## Trecho do documento

□ □ □

Artista abre individual e fala à Casa Vogue
Essa praticante de yoga é, na verdade, um manequim pintado. Faz parte da intervenção Trampolim, instalada em pontes do Rio Pinheiros
Um banhista sem cabeça está sentado confortavelmente no quebra-sol da fachada da Galeria Rabieh, em São Paulo. No solário da mesma construção, um respeitável senhor parece prestes a se lançar de um trampolim sobre o mar de telhados do bairro. Nas suas costas, há o buraco de um tiro. Se o manequim pintado fosse de carne e osso, a bala teria atravessado sua coluna vertebral e perfurado um pulmão.

□ □ □

## Dados fornecidos
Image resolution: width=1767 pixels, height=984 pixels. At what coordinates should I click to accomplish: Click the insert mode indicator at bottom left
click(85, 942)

□ □ □

## O que fazer
1. Transcreva sem alterações a parte do trecho do documento que começa em "Artista abre individual" e termina em "perfurado um pulmão.".
2. Indique, com base no trecho do documento, onde está sentado o banhista sem cabeça.
O material acima não tem relação com o trecho do documento.

## Respostas
1.
Artista abre individual e fala à Casa Vogue
Essa praticante de yoga é, na verdade, um manequim pintado. Faz parte da intervenção Trampolim, instalada em pontes do Rio Pinheiros
Um banhista sem cabeça está sentado confortavelmente no quebra-sol da fachada da Galeria Rabieh, em São Paulo. No solário da mesma construção, um respeitável senhor parece prestes a se lançar de um trampolim sobre o mar de telhados do bairro. Nas suas costas, há o buraco de um tiro. Se o manequim pintado fosse de carne e osso, a bala teria atravessado sua coluna vertebral e perfurado um pulmão.

2. No quebra-sol da fachada da Galeria Rabieh, em São Paulo.